韓国自動車産業の「腰」となる韓国GM、ルノーサムスン自動車、双龍自動車の中堅3社がふらついている。内需不振が続く状況で輸出も減少しているからだ。これら3社の今年の生産台数は2005年以降で最低となる見込みだ。来年以降はさらに懸念される。注目を引く新車も見られず、海外本社が配分する輸出物量の確保も容易ではないからだ。

◆10年前より少ない生産台数

韓国自動車産業協会によると、韓国GM、ルノーサムスン、双龍車は今年1-10月に58万9744台を生産した。前年同期(66万8596台)比で11.8%減少した。このペースなら今年3社の生産台数は70万台にとどまる見込みだ。2年前の3社の生産台数は90万台を超えていた。

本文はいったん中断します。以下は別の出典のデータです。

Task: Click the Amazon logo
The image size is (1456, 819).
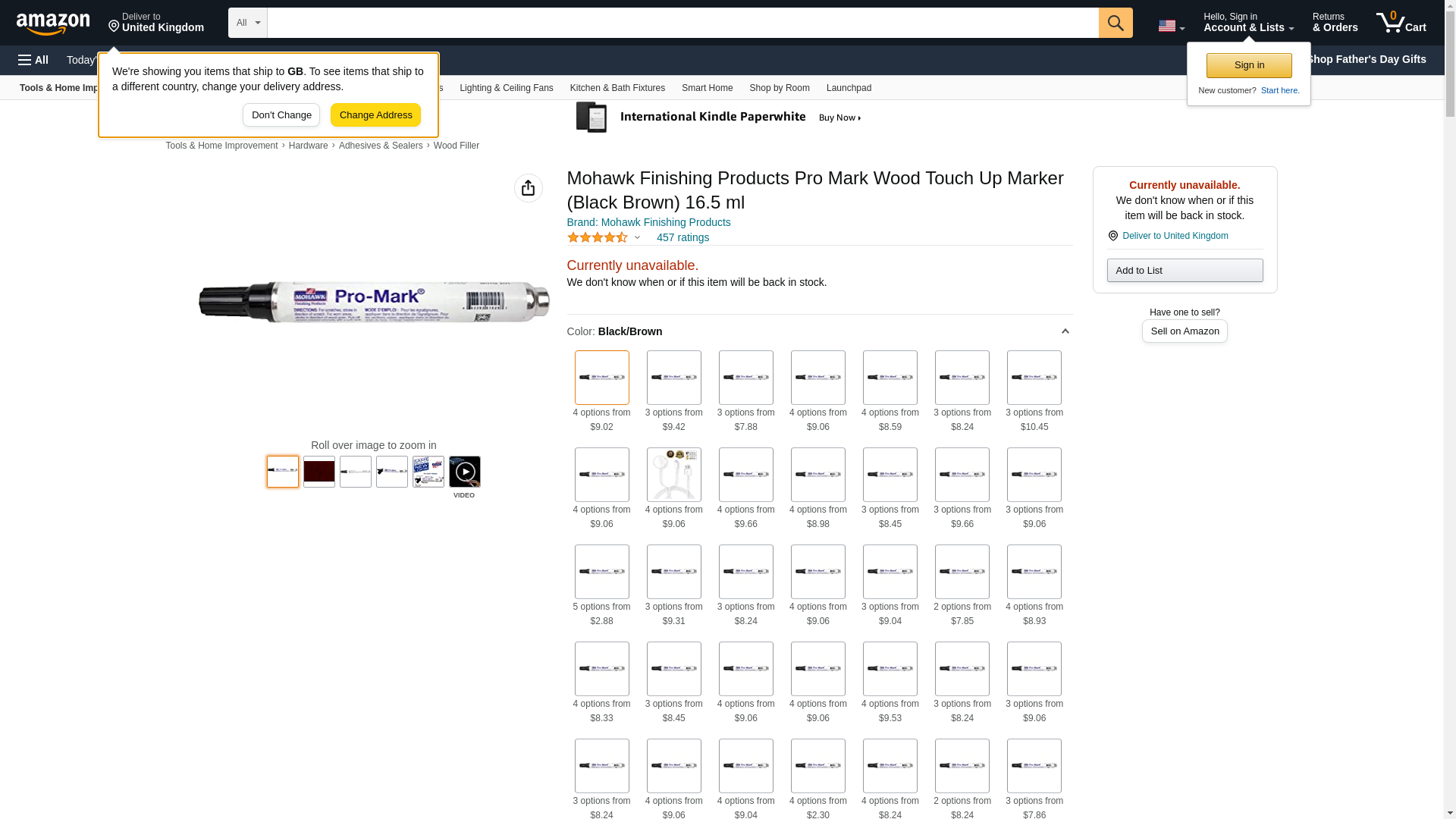Action: coord(53,24)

生産台数が大きく減少したのはルノーサムスンだ。今年1-10月の累積生産台数が13万7472台と、前年同期(18万2624台)比23.3%減少した。ローグ(日産のSUV)受託契約規模が減少したからだ。日産は今年初め、ルノーサムスンの労働組合がストライキを繰り返すと、ローグ委託物量を年間10万台から6万台に縮小した。

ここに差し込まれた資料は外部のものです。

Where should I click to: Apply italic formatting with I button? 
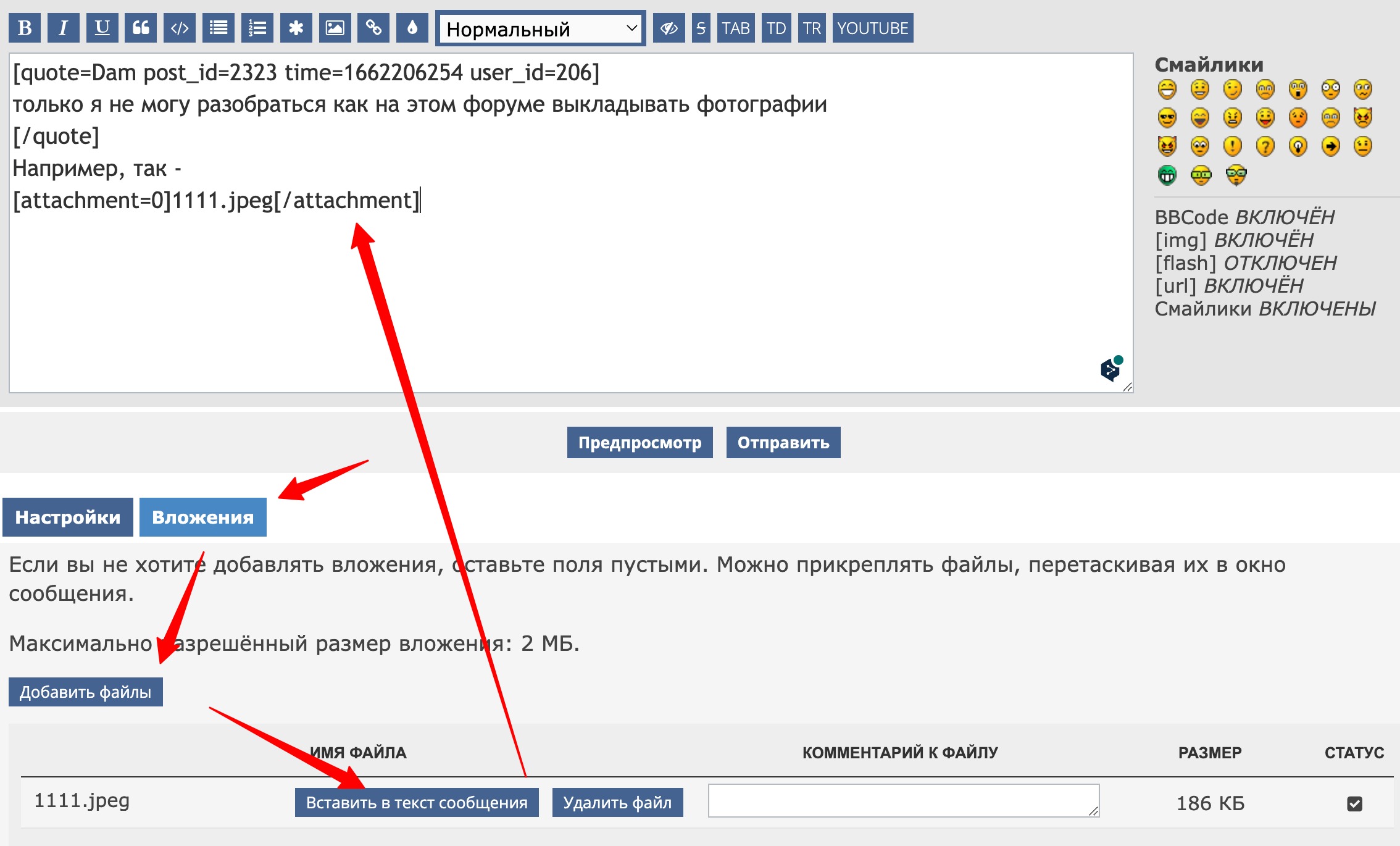[x=63, y=28]
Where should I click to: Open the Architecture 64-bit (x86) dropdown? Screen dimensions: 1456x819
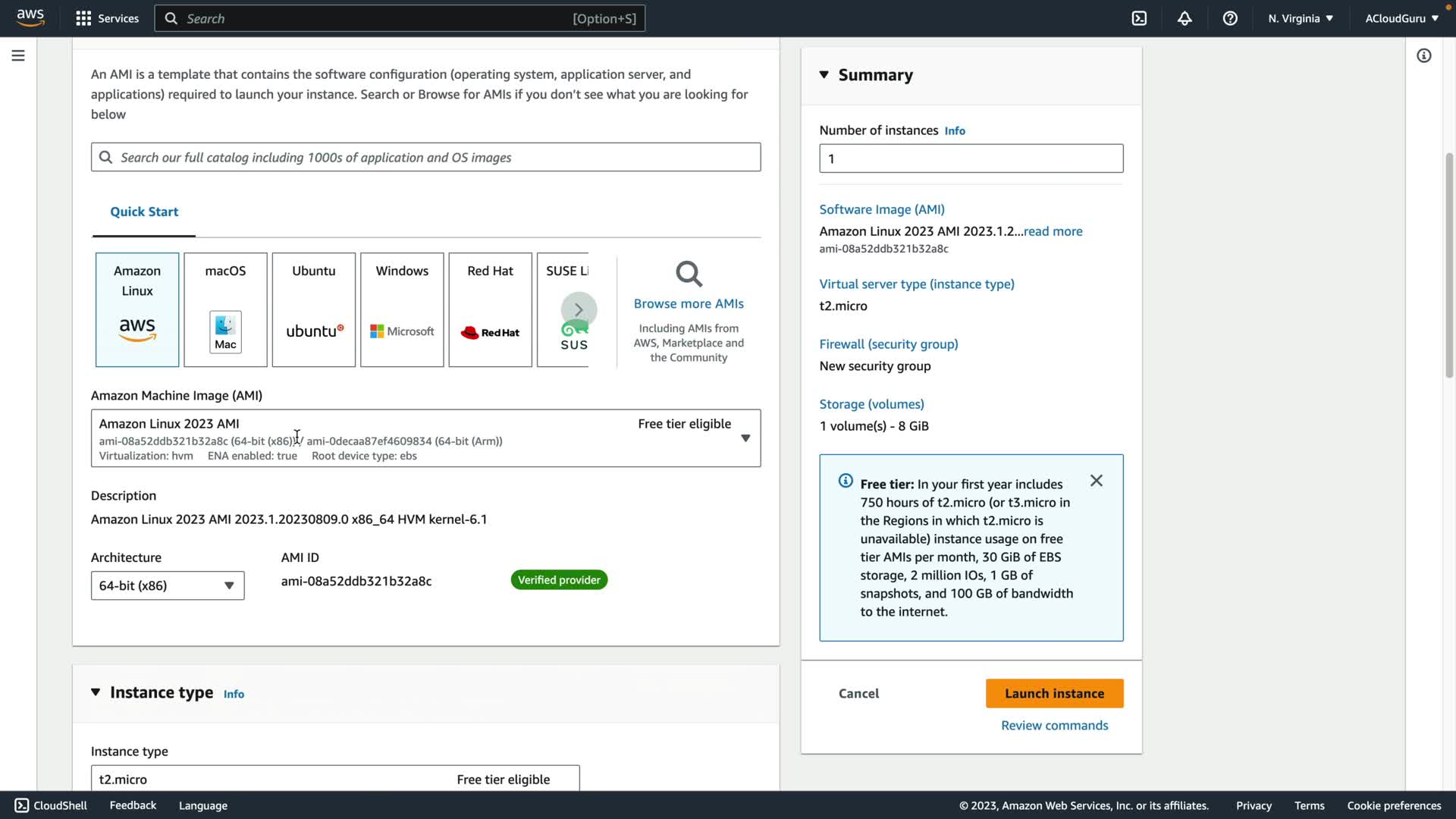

韓国GMの生産台数も8.0%減少した。群山工場を閉鎖した昨年が「底」という予想が多かったが、今年の生産台数はさらに少ない。昨年の激しい労使対立で消費者の信頼を失ったうえ、営業網までが崩壊した結果だ。今年は新車も出せなかった。2013年まで年70万台以上生産していた韓国GMだが、今年は35万台ほどと予想されている。

双龍車の生産台数も減っている。かつては「SUVの名家」と呼ばれたが、現代自動車と起亜自動車が競争力のある新モデルを次々と出し、市場を奪われた。今年は「コランド」「チボリ」などの新車を公開したが、成績は期待以下だった。

◆「部品会社の連鎖倒産も」

来年はさらに大きな危機を迎える可能性が高い。ルノーサムスンのローグ受託生産は今年末に終わる。年間生産台数の半分ほどを占める物量が消える。ルノーサムスンはクロスオーバーモデル「XM3」の欧州輸出物量を確保するために仏ルノー本社と協議しているが容易でないという見方が多い。物量を何とか確保しても工程整備期間などを勘案すると来年末ごろ量産が可能だ。結局、来年の生産台数は10万台水準(2018年20万台)に終わる可能性が高い。

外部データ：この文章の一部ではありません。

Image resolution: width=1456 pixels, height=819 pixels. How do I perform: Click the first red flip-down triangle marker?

韓国GMは当分、新車なしに持ちこたえなければいけない。来年初めに出る準中型SUV「トレイルブレイザー」を除けば2022年まで大型の新車はない。同社は「トラバース」「コロラド」など米国産車両を輸入して販売する比率を増やす計画だ。これら車両は国内生産台数に含まれない。本社の米ゼネラルモーターズ(GM)の役員は最近、「韓国GMの労働組合がストライキを続ければ韓国で生産する物量の一部を他国の工場に移転する可能性がある」と警告した。韓国GMの労使は今年の賃金および団体協約交渉をまだ終えていない。

双龍車は新車開発日程を延期した。経営状況が悪化し、費用を減らすためだ。しかし新車の不在がさらなる販売・生産減少につながる悪循環に陥るという指摘もある。

業界関係者は、中堅自動車3社の生産台数が今よりさらに減れば韓国自動車産業が総体的な危機を迎えると懸念している。これら企業と取引する部品会社が連鎖的に倒産し、自動車産業の生態系が崩れるからだ。部品会社の関係者は「ルノーサムスンと韓国GMの協力会社の大半はかろうじて持ちこたえている状態」とし「自動車産業の特性上、部品会社1カ所が倒産しても自動車生産ラインが停止することもある」と話した。

大規模なリストラが避けられないという声も少なくない。生産が大幅に減れば生産職勤労者の一部が遊休人員となる。ルノーサムスンと双龍車はすでに人員削減について議論している。業界関係者は「中堅3社の来年の生産台数は今年よりさらに減るしかはない」とし「会社によっては生産職の半分を減らさなければいけない状況を迎えるかもしれない」と話した。